Il s’inclina, et retourna vers la grille d’entrée du domaine.

 

 

Quatre des soldats de Sueño attendaient autour de la calèche décorée aux couleurs du Prince Calderon.

 

-         Tout est prêt, messieurs ? demanda Clarin dans sa langue natale.

-         Nous partons sur votre ordre, Excellence, répondit un des soldats.

-         Parfait.

 

Clarin regarda une dernière fois la propriété, puis le parc, avec les deux jumeaux Steiner. Il jeta un coup d’œil vers le toit du véhicule pour vérifier s’il n’avait rien oublié, puis il ouvrit la porte du carrosse, posa sa botte sur le marchepied, mais au moment où il allait monter à l’intérieur du véhicule, il entendit une petite voix l’appeler timidement :

 

-         Maître Clarin ?

 

L’Estalien se retourna, et fut surpris de voir une silhouette menue à quelques pieds de lui. C’était un Skaven au pelage gris clair, plutôt jeune. Il était mince, avait des traits délicats, qui rappelaient un peu ceux de Dame Bianka. Contrairement à cette dernière, cependant, il ne portait pas des vêtements précieux, mais une combinaison de cuir avec un tablier et de nombreuses poches pleines de petits outils. Un étui de cuir cylindrique était attaché à son épaule en bandoulière. Il avait l’air particulièrement mal à l’aise ; ses doigts se tortillaient entre eux, sa queue fouettait nerveusement l’air, sa respiration était légèrement haletante. D’ailleurs, au moment précis où leurs regards se croisèrent, le petit homme-rat détourna vivement la tête pour fixer ses orteils nus.

 

Clarin comprit aussitôt à qui il avait affaire, et cela le réjouit.

 

-         Bonjour, mon jeune ami. Vous êtes Gabriel, le brillant ingénieur !

 

Gabriel ne répondit pas. Il ne releva même pas les yeux. L’ambassadeur avança d’un pas. Le petit homme-rat sursauta presque. Clarin n’insista pas. Il savait très bien quel genre d’individu se tenait devant lui. Sans bouger, il demanda d’une voix douce :

 

-         On dirait que je vous fais peur ?

 

Gabriel ne prononça pas une syllabe. L’Humain tâcha de conserver son air détendu.

 

-         Vous savez, vous n’avez aucune raison d’avoir peur de moi, jeune homme. Votre père m’a dit que vous étiez quelqu’un avec un esprit très pratique. Alors considérez les choses ainsi : premièrement, je suis devant la propriété de votre grand-père, gardée par des soldats armés, et je suis un étranger en mission diplomatique. Si j’avais le malheur de lever la main sur vous, je me ferais aussitôt arrêter, et cela provoquerait un grave incident entre votre pays et le mien, ce que personne ne souhaite. Deuxièmement, vous êtes un tout jeune homme, presque encore un enfant, et en plus de ça, vous avez l’air sympathique. Vous ne m’inspirez que des sentiments positifs, et je n’ai pas du tout envie de vous faire le moindre mal.

 

Gabriel n’osa toujours pas regarder Clarin, mais il ne s’affola pas lorsque celui-ci osa approcher de lui. Clarin posa un genou à terre pour être à la hauteur de Gabriel.

 

-         Messire Gabriel, s’il vous plaît, n’ayez pas peur de moi. Vous pouvez me regarder, vous avez le droit de me regarder. Inutile de détourner les yeux comme ça.

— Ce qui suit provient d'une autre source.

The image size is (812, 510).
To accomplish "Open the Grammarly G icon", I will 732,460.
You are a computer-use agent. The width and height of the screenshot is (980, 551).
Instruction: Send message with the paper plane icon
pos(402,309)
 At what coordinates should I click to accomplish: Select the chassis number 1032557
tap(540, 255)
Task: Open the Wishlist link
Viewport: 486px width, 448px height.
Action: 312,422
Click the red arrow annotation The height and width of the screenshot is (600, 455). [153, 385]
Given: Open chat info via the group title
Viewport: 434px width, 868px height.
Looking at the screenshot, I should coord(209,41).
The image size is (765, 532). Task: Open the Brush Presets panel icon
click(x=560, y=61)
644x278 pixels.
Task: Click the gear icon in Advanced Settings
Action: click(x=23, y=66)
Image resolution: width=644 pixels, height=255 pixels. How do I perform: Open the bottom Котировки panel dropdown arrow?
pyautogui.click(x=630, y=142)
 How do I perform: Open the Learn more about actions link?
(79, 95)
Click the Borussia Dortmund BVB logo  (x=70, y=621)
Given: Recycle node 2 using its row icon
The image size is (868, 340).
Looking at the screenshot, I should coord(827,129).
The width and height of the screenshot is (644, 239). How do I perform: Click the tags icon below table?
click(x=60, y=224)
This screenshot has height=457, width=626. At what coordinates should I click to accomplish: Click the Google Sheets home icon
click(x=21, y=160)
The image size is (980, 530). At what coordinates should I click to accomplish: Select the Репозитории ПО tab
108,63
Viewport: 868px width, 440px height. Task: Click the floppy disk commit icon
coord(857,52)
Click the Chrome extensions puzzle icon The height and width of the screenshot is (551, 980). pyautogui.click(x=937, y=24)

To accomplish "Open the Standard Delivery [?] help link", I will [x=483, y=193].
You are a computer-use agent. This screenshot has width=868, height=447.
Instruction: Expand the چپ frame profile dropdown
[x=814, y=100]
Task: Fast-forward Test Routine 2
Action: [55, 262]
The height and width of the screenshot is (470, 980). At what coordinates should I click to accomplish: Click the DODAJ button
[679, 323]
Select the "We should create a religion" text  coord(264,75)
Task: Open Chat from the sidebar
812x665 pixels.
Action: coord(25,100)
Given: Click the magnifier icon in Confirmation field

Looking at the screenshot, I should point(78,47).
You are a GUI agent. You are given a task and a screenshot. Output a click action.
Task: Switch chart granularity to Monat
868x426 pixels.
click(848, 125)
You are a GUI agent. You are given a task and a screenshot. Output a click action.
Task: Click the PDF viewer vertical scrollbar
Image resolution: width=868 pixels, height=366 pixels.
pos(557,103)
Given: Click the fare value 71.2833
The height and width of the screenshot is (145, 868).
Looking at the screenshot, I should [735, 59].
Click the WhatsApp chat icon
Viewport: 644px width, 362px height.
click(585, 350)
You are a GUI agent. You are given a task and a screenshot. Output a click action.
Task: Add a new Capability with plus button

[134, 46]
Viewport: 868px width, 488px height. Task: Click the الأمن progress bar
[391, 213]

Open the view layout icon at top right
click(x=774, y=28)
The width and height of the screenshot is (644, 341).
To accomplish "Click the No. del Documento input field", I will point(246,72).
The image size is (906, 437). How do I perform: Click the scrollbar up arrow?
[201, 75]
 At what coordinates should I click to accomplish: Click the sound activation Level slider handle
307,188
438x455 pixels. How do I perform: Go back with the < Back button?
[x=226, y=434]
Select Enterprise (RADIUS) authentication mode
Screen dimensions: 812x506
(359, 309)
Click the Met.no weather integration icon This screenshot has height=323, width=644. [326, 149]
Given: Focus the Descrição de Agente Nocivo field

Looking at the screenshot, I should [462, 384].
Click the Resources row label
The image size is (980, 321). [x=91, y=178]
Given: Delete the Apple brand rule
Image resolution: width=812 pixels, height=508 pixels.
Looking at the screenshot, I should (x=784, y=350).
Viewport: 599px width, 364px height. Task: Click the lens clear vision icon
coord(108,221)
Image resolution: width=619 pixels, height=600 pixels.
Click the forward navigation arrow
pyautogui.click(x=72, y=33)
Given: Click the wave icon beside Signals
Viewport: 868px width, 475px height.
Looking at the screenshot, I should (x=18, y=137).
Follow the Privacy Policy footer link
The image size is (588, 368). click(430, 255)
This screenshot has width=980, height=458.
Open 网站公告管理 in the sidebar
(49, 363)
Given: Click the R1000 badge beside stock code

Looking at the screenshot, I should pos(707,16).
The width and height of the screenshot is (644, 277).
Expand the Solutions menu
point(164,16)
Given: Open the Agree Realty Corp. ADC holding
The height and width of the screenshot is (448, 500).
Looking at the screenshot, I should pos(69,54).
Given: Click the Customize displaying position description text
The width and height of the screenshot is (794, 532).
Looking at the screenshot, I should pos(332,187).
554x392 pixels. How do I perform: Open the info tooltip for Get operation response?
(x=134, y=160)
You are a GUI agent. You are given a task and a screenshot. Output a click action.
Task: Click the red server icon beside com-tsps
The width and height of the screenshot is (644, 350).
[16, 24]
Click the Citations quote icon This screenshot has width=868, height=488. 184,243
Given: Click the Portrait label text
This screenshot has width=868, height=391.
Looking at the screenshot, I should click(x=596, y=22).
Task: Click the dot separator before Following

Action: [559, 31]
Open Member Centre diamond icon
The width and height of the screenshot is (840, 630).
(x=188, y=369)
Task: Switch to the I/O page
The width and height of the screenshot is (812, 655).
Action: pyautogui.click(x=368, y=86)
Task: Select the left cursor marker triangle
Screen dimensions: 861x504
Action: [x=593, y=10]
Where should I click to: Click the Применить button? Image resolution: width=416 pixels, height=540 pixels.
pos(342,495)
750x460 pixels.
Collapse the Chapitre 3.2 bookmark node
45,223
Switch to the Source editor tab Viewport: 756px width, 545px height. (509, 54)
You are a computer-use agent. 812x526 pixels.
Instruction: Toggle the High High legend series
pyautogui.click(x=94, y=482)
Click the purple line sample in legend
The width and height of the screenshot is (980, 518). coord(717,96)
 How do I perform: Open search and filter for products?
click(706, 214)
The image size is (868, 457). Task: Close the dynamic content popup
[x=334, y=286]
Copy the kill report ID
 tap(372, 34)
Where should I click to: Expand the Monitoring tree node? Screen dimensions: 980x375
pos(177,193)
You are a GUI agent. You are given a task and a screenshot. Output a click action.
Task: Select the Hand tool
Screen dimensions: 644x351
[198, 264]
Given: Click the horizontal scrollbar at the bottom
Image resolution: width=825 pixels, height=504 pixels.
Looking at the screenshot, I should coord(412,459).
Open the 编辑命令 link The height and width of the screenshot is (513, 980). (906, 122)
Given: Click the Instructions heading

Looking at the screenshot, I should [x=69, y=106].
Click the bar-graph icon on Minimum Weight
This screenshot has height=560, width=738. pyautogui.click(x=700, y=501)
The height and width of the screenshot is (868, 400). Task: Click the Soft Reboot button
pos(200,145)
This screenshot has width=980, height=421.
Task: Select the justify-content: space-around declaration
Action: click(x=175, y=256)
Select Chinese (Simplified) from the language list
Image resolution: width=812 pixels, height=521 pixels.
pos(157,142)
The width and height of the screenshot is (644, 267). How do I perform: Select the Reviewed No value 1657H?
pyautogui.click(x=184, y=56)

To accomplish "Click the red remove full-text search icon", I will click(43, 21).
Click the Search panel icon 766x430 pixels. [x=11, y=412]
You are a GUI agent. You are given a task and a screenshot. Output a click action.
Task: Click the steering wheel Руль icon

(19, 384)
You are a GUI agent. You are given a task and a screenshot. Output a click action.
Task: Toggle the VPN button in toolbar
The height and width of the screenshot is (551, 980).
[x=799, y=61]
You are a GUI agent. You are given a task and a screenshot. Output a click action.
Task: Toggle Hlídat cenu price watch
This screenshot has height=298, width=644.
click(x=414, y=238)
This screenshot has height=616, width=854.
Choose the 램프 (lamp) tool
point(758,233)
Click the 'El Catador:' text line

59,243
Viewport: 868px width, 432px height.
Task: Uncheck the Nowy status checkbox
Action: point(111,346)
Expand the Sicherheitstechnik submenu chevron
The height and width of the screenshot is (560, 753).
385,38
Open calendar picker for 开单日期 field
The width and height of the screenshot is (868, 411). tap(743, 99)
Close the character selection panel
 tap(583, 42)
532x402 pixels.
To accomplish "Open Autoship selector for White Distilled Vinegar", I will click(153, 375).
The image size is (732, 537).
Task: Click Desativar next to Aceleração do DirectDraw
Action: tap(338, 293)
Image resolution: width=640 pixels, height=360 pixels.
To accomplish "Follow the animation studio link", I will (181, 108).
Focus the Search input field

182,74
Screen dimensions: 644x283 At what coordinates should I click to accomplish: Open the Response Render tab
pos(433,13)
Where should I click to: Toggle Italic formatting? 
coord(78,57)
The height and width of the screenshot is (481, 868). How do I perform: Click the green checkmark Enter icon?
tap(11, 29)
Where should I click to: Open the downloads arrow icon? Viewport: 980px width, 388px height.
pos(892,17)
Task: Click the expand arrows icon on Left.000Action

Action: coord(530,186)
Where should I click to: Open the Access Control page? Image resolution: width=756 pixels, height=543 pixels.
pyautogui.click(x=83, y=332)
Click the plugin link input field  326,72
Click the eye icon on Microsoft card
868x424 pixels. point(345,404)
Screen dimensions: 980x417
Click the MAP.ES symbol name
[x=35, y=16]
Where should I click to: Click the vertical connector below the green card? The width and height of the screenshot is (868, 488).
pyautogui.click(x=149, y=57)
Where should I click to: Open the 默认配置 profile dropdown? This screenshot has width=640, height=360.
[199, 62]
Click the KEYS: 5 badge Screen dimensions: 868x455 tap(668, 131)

-         C’est que… vous…

-         Je vous répète qu’il n’y a aucune raison d’être intimidé. Vous avez l’habitude de voir des Humains ; votre grand-père est un Humain. Peut-être que c’est moi qui devrais être intimidé. J’ai vu plus de Skavens Sauvages que de braves gens comme vous. Et vous ne m’inspirez pas du tout la même peur que les Skavens Sauvages. Par contre, si vous me regardez dans les yeux, je verrai que vous êtes sincère. Regarder quelqu’un en lui parlant, c’est lui montrer qu’on le respecte. J’ai l’impression de voir un enfant puni, présentement. Ce n’est pas ce que je veux voir. Je veux voir le fils du Maître Mage qui a rendu un très grand service à mon royaume. Jusqu’à présent, ce petit jeune homme très gentil a eu peur de moi, ce que je déplore. J’aimerais pouvoir vous dire que vous m’êtes sympathique, mais pour cela, j’ai besoin de voir votre réponse par le regard. Vous voulez bien me regarder, s’il vous plaît ?

 

Enfin, après une longue dizaine de secondes, Gabriel parvint à relever le museau. Ses yeux fuyants se focalisèrent sur ceux de l’Estalien. Qui lui sourit.

 

-         Alors, vous voyez ? C’est mieux comme ça, n’est-ce pas ?

-         Vous… Père dit que vous êtes une bonne personne. J’ai l’impression qu’il a dit vrai ?

-         J’ai un petit pouvoir magique, Maître Gabriel : j’arrive à aider les personnes qui veulent bien à mieux parler. Et ça marche avec vous. Regardez vous-même, vous ne tremblez plus.

 

Le petit Skaven gris clair regarda ses mains, puis ses genoux, et fit un léger signe de tête à Clarin. Il avala sa salive, et quelques mots s’échappèrent péniblement d’entre ses lèvres.

 

-         C’était… pas… votre faute.

-         Pardon ?

-         Ce qui est arrivé à Kit… c’était pas votre faute !

-         Oh, ne vous en faites pas, mon petit jeune homme ! Je le sais bien.

-         Vous… vous ne vous sentez pas coupable ?

-         Pas du tout.

-         Mais… mais alors… ce qui est arrivé à Kit… ça vous est égal ?

 

Clarin se félicita une nouvelle fois d’avoir attentivement étudié l’art de la conversation pendant des années. Un autre interlocuteur moins formé aurait sans doute mal réagi à ces mots. Pas l’Estalien. Aussi, il ne perdit pas une once de patience.

 

-         Non, cela ne m’est pas égal. Mais il faut faire bien attention à ne pas mélanger deux choses différentes, jeune homme. Je ne me sens pas coupable, mais ça ne veut pas dire pour autant que je n’éprouve rien à l’égard de votre frère. Vous saisissez la différence ?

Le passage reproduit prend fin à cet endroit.